Doctors’ patients should question their doctor on the drugs and treatments offered using the BRAN test. The aim is to reduce overmedication and decrease interventions. GP patients like to come away with something when they visit their GP’s surgery. Often it is antibiotics which are inappropriate but some need to be more inquisitive and less passive in the surgery.
I wonder whether veterinarians’ clients should adopt the BRAN test, which asks about the Benefits, Risks and Alternatives to treatment offered to a cat owner and whether the better course of action is to do Nothing.
The BRAN test is about empowering patients to give them a sense of ownership of the way they are treated.
I have long felt – and I practice this myself – that cat owners should gently challenge where appropriate the veterinarian’s diagnosis and proposed treatment.
A veterinarian’s client is in a position of trustee to her cat. In the consulting room she is tested on her cat guardianship responsibilities. The client should own the treatment and be fully informed as to the risks and possible consequences.

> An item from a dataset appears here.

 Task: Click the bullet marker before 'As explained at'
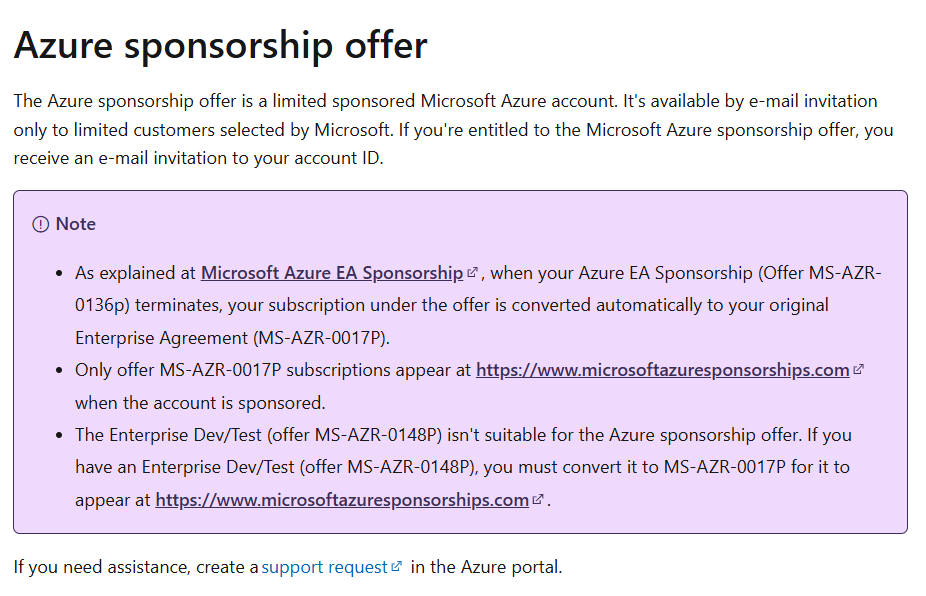59,273
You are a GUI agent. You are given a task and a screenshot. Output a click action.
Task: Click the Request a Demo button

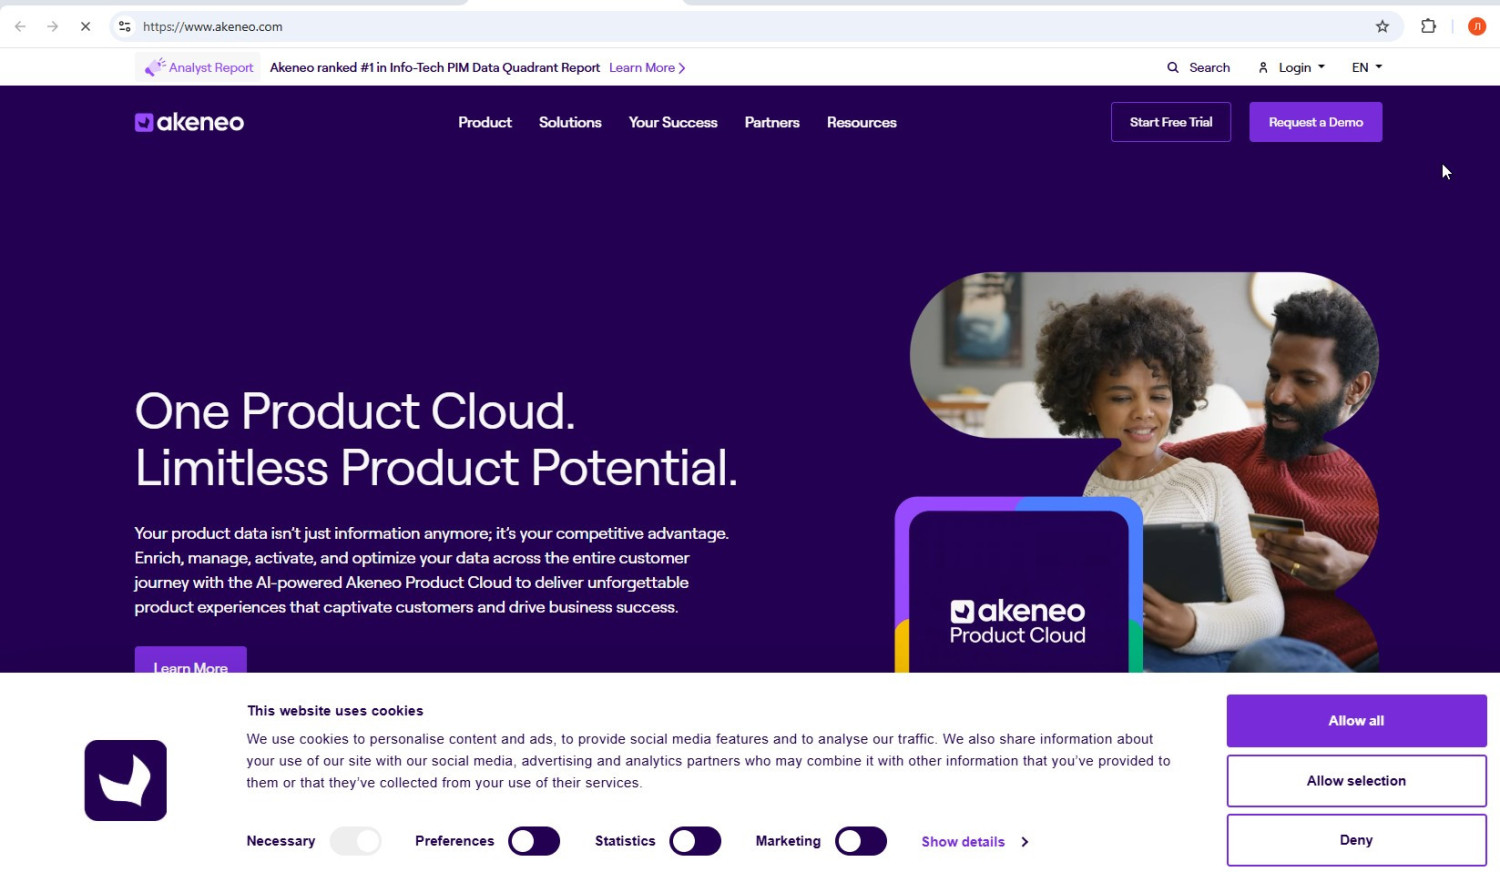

Two typical operations come to mind immediately although there are many more. Dental cleaning carries a risk of brain injury by the anaesthetic. The vet should provide full details on the degree of the risk together with supporting documentary evidence. As to declawing in the US, often vets do not disclose what the operation entails and neither to they discuss alternatives. The client has an obligation as a cat guardian to enquire and challenge to obtain full details so she can make an informed decision. Her decision will be No when she finds out.
Vets can be overzealous with prescribing antibiotics. Once again the vet should explain why they are being prescribed and the downsides.
Vaccinations are another important area where a veterinarian must provide neutral information about the risks and benefits. Sometimes vaccinations are inappropriate and vets should explain this and the client should challenge on the subject. BRAN should work well at the vet clinic.